FOXK 2 is highly expressed in gastric carcinoma , and facilitates cells proliferation through transcriptional inhibition of CHEK 2 and promotes metastasis

FOXK2, as a transcription factor, plays crucial function in multiple cancers, but its role in gastric carcinoma (GC) is still unknown. We aim to evaluate the function of FOXK2 in GC. In this study, we first performed qRT-PCR and western blotting to detect the expression of FOXK2 in GC. The results indicated that FOXK2 was highly expressed in GC. Moreover, high expression of FOXK2 was positively correlated with tumor size, clinical stages, metastasis and poor prognosis.

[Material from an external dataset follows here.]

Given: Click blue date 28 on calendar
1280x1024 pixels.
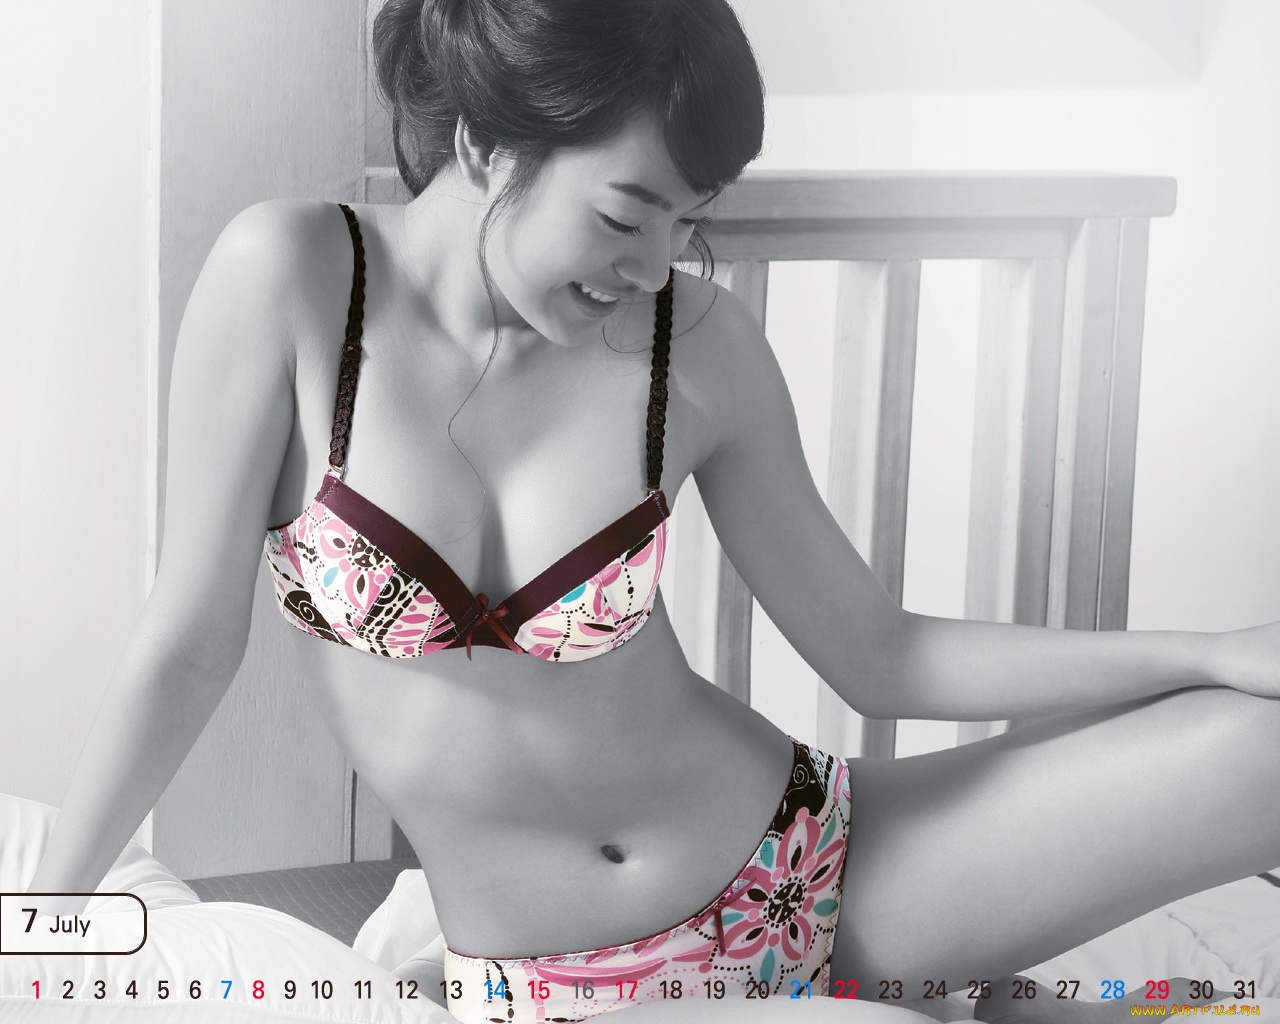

Several functional experiments, including colony formation assay and CCK-8 assay, revealed that FOXK2 can promote cell proliferation in GC. In addition, cell cycle analysis demonstrated FOXK2 also regulated cell cycle through regulation of CHEK2. Luciferase reporter analysis and ChIP analysis confirmed that FOXK2 transcription suppressed CHEK2. Western blot and qRT-PCR showed FOXK2 promoted EMT, high expression of FOXK2 was correlated with loss of E-cadherin expression, and gain of N-cadherin and Vimentin expression. Our work showed as an oncogene, FOXK2 facilitated cell proliferation and metastasis through regulation of cell cycle and EMT in GC, and we provided FOXK2 as a novel molecular therapy target.